» Extracted records:
++++++++
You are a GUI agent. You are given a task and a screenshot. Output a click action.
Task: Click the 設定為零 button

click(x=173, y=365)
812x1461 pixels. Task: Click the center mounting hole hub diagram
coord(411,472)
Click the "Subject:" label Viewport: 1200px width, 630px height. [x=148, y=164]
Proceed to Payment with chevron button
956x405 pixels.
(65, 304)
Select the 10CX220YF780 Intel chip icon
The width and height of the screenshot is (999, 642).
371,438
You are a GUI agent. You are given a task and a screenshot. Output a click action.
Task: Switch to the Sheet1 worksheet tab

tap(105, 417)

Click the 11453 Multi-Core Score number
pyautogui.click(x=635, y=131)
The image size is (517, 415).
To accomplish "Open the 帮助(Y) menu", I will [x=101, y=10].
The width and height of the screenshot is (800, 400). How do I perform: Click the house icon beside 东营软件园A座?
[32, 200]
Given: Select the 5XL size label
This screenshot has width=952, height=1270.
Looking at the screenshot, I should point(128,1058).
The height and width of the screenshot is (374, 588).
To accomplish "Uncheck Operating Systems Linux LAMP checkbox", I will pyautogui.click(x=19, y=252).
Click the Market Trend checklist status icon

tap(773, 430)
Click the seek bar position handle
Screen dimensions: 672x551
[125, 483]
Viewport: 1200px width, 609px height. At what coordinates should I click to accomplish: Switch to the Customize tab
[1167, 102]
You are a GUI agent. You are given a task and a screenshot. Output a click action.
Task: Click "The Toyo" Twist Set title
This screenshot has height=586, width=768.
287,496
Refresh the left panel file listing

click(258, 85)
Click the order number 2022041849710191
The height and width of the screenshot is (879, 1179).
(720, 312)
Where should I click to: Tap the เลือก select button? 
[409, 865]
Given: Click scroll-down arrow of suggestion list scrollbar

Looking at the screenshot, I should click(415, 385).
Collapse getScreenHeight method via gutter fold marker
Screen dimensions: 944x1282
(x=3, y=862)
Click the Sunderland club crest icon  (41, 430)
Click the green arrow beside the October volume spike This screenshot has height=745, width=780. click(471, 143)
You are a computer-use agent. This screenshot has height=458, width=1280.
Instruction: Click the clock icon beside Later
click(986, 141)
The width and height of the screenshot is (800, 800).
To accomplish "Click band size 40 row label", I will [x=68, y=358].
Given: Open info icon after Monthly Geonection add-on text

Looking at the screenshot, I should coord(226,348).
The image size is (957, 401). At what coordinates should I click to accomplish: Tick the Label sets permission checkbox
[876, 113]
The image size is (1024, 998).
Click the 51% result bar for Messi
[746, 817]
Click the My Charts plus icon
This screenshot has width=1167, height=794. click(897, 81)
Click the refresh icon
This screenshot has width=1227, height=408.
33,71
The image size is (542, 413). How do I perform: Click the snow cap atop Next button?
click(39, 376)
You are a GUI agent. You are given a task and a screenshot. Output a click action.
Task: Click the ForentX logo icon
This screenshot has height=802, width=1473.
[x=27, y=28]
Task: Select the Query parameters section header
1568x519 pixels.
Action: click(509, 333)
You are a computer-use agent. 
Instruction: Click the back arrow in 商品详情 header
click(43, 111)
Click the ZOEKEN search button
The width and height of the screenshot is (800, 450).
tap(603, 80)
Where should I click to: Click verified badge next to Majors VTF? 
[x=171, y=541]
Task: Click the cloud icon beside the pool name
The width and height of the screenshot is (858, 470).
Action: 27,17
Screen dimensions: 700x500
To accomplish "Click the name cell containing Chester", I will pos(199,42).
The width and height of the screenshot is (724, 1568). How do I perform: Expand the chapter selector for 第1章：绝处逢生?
++++++++
» Aim of the task:
Repeat each of the records exactly as written.

» Exercise answer:
You are a GUI agent. You are given a task and a screenshot. Output a click action.
Task: Click the 設定為零 button

click(x=173, y=365)
812x1461 pixels. Task: Click the center mounting hole hub diagram
coord(411,472)
Click the "Subject:" label Viewport: 1200px width, 630px height. [x=148, y=164]
Proceed to Payment with chevron button
956x405 pixels.
(65, 304)
Select the 10CX220YF780 Intel chip icon
The width and height of the screenshot is (999, 642).
371,438
You are a GUI agent. You are given a task and a screenshot. Output a click action.
Task: Switch to the Sheet1 worksheet tab

tap(105, 417)

Click the 11453 Multi-Core Score number
pyautogui.click(x=635, y=131)
The image size is (517, 415).
To accomplish "Open the 帮助(Y) menu", I will [x=101, y=10].
The width and height of the screenshot is (800, 400). How do I perform: Click the house icon beside 东营软件园A座?
[32, 200]
Given: Select the 5XL size label
This screenshot has width=952, height=1270.
Looking at the screenshot, I should point(128,1058).
The height and width of the screenshot is (374, 588).
To accomplish "Uncheck Operating Systems Linux LAMP checkbox", I will pyautogui.click(x=19, y=252).
Click the Market Trend checklist status icon

tap(773, 430)
Click the seek bar position handle
Screen dimensions: 672x551
[125, 483]
Viewport: 1200px width, 609px height. At what coordinates should I click to accomplish: Switch to the Customize tab
[1167, 102]
You are a GUI agent. You are given a task and a screenshot. Output a click action.
Task: Click "The Toyo" Twist Set title
This screenshot has height=586, width=768.
287,496
Refresh the left panel file listing

click(258, 85)
Click the order number 2022041849710191
The height and width of the screenshot is (879, 1179).
(720, 312)
Where should I click to: Tap the เลือก select button? 
[409, 865]
Given: Click scroll-down arrow of suggestion list scrollbar

Looking at the screenshot, I should click(415, 385).
Collapse getScreenHeight method via gutter fold marker
Screen dimensions: 944x1282
(x=3, y=862)
Click the Sunderland club crest icon  (41, 430)
Click the green arrow beside the October volume spike This screenshot has height=745, width=780. click(471, 143)
You are a computer-use agent. This screenshot has height=458, width=1280.
Instruction: Click the clock icon beside Later
click(986, 141)
The width and height of the screenshot is (800, 800).
To accomplish "Click band size 40 row label", I will [x=68, y=358].
Given: Open info icon after Monthly Geonection add-on text

Looking at the screenshot, I should coord(226,348).
The image size is (957, 401). At what coordinates should I click to accomplish: Tick the Label sets permission checkbox
[876, 113]
The image size is (1024, 998).
Click the 51% result bar for Messi
[746, 817]
Click the My Charts plus icon
This screenshot has width=1167, height=794. click(897, 81)
Click the refresh icon
This screenshot has width=1227, height=408.
33,71
The image size is (542, 413). How do I perform: Click the snow cap atop Next button?
click(39, 376)
You are a GUI agent. You are given a task and a screenshot. Output a click action.
Task: Click the ForentX logo icon
This screenshot has height=802, width=1473.
[x=27, y=28]
Task: Select the Query parameters section header
1568x519 pixels.
Action: click(509, 333)
You are a computer-use agent. 
Instruction: Click the back arrow in 商品详情 header
click(43, 111)
Click the ZOEKEN search button
The width and height of the screenshot is (800, 450).
tap(603, 80)
Where should I click to: Click verified badge next to Majors VTF? 
[x=171, y=541]
Task: Click the cloud icon beside the pool name
The width and height of the screenshot is (858, 470).
Action: 27,17
Screen dimensions: 700x500
To accomplish "Click the name cell containing Chester", I will pos(199,42).
The width and height of the screenshot is (724, 1568). How do I perform: Expand the chapter selector for 第1章：绝处逢生?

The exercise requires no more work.